L’islam est-il soluble dans la République française ?
On veut absolument se demander comment la France peut intégrer l’islam et comment l’islam peut s’intégrer en France. La France est une république laïque. La loi de 1905 de séparation de l’Église et l’État a voulu quelque part remettre les religions à leur place, car la France de ces années-là estimait que les religions et notamment la religion catholique prenait trop de place dans la vie de la cité. Cette loi a été le résultat de dizaines d’années de combat, ça ne s’est pas fait juste par une discussion au parlement. Il y a eu des débats très violents, des réactions très fortes notamment de nombreux représentants ecclésiastiques. On est peut-être dans le même débat aujourd’hui, et c’est beaucoup plus compliqué à régler qu’avec une loi ou des décrets.

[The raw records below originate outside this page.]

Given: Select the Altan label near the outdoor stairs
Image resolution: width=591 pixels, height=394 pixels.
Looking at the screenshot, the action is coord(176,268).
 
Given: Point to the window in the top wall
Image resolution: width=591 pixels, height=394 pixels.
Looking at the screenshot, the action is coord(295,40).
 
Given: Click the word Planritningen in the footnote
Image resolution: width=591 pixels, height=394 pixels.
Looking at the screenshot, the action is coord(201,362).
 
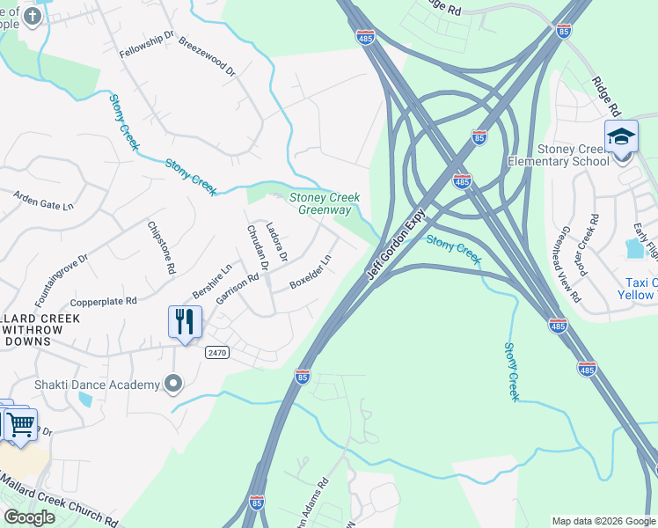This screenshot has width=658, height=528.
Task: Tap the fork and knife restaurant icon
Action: click(185, 321)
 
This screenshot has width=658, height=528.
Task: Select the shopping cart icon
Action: click(20, 424)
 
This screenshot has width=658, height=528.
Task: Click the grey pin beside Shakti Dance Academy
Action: click(173, 383)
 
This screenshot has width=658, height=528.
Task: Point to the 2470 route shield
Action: click(216, 352)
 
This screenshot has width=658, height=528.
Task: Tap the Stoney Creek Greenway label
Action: click(325, 204)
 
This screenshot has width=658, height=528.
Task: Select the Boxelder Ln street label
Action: click(311, 273)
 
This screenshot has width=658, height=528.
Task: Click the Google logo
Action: click(28, 517)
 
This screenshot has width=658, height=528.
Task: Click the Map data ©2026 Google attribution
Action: click(603, 521)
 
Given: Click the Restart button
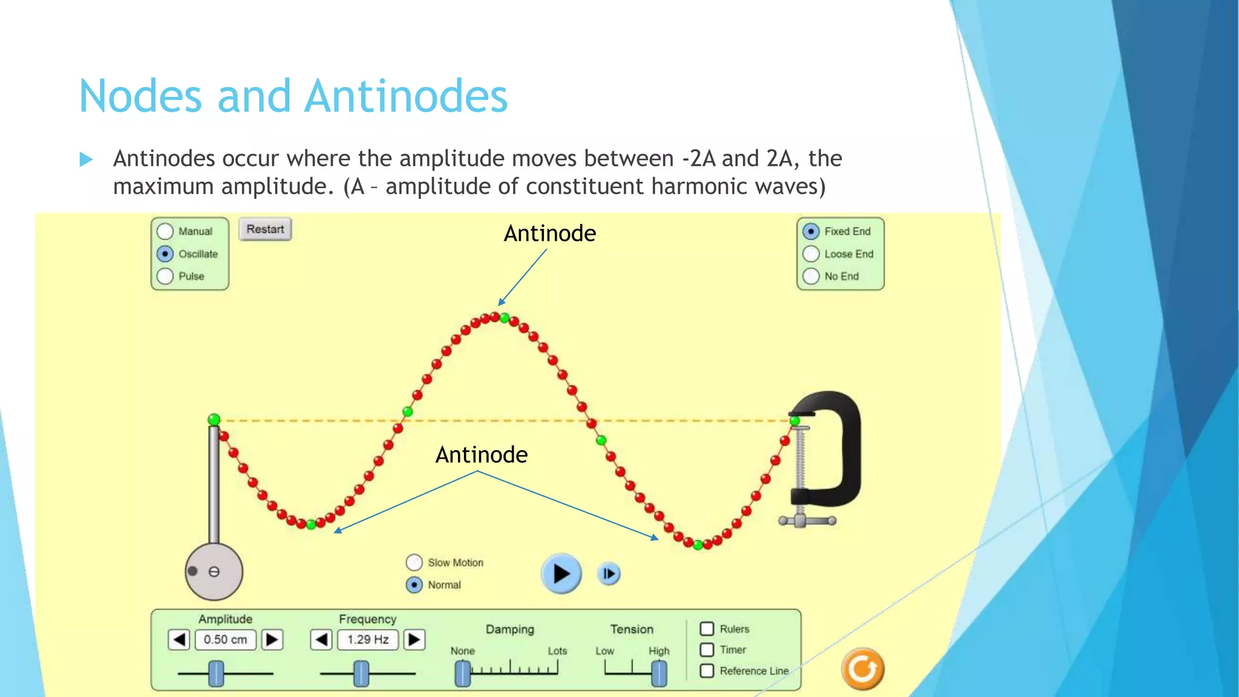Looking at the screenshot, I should [x=265, y=230].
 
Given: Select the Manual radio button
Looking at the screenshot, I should [x=165, y=232].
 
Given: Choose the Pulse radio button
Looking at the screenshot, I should [x=165, y=277].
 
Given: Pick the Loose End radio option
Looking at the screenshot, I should [x=811, y=254].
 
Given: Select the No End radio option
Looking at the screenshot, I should [x=811, y=277].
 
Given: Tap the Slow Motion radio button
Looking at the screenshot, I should [x=414, y=563].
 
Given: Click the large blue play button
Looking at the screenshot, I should [x=561, y=574].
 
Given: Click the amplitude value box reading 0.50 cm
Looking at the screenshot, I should [x=226, y=640].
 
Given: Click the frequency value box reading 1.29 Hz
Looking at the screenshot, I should [x=368, y=640].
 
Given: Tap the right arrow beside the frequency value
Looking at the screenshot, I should [x=414, y=640].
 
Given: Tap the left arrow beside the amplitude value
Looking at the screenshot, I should [x=179, y=640].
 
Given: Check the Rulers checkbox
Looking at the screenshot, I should [x=707, y=629].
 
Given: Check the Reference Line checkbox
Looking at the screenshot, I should [x=707, y=671].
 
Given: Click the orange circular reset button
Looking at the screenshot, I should [x=863, y=669].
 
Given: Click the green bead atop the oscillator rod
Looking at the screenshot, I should [x=214, y=419].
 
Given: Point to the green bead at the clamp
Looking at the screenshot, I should [x=795, y=420].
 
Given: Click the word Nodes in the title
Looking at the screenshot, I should [x=140, y=97].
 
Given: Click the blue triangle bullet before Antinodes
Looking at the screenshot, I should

Je ne crois pas qu’il y ait une solution miracle. La première des solutions serait de réussir à se définir d’abord par rapport à l’appartenance à un pays plutôt qu’à une religion. Mais en disant ça, je comprends très bien que l’islam est la religion la plus en propagation à l’échelle planétaire, pas seulement en France. C’est peut-être un débat qu’on va avoir pendant un siècle.
Quelle est la source du rejet de l’islam par une partie de la population française ?
Il y a beaucoup de méconnaissance. L’islam reste une religion que l’on ne comprend pas facilement quand on ne l’a pas apprise. C’est aussi une religion qui renvoie à d’autres périodes, à la période coloniale notamment. La France coloniale a souvent trouvé sur son chemin la question de l’islam et l’a réglée de façon plus ou moins habile. Comme cela a seulement été réglé momentanément, on voit bien que le problème se retrouve aujourd’hui.
La laïcité et l’ostentation religieuse sont-elles compatibles ?
À mon avis, oui. C’est une question de degrés et de hiérarchie. Le premier des degrés pour moi reste la laïcité. J’adhère totalement à l’idée de la République laïque qui ne tient pas compte des religions, mais qui en même temps protège ceux qui veulent croire comme ceux qui ne veulent pas croire.
Quelle réponse doit apporter la république face au dogme religieux ?
La première des choses est de rappeler que le premier dogme, c’est la république. On peut presque voir la république comme une religion partagée, c’est-à-dire la croyance en quelque chose de commun. Les lois de la république doivent rester au-dessus. Quand j’entends par exemple un certain nombre de personnes dire qu’ils pourraient privilégier la charia aux lois de la république, je pense qu’il y a un problème.
Vous avez été en France membre du Conseil supérieur de l’audiovisuel (CSA) pendant six ans. On parle depuis plusieurs années en Algérie de réguler le paysage audiovisuel. Quelles sont les mesures à prendre pour obtenir un environnement audiovisuel régulé ?
L’Autorité de régulation de l’audiovisuel (Arav) dans son organisation ressemble beaucoup au CSA. Cette structure a donc aujourd’hui la possibilité d’agir comme ce que j’ai vu faire en France. Ce qui me parait très important dans l’existence d’une autorité de régulation, c’est que dans le monde numérique où l’on vit, il y a absolument besoin de défendre une identité audiovisuelle pour chacun des pays. La menace principale pour tous les pays, que ce soit en France, en Algérie ou en Afrique du Sud, est que le monde des télécommunications est tout doucement en train de prendre le pas sur le monde de l’audiovisuel. On risque demain d’être strictement informé par Google et Cie et non plus par des entreprises nationales, privées ou publiques, qui défendraient ce qu’est l’image du pays.
L’idée n’est pas d’être respectivement la voix de l’Algérie ou de la France, mais de dire que si l’on veut que chacun des pays continue de défendre sa culture, il ne faut pas que tout ce qui est audiovisuel soit une sorte d’impérialisme venu d’ailleurs. Il y a donc nécessité d’avoir un secteur audiovisuel qui soit fait au nom des valeurs algériennes.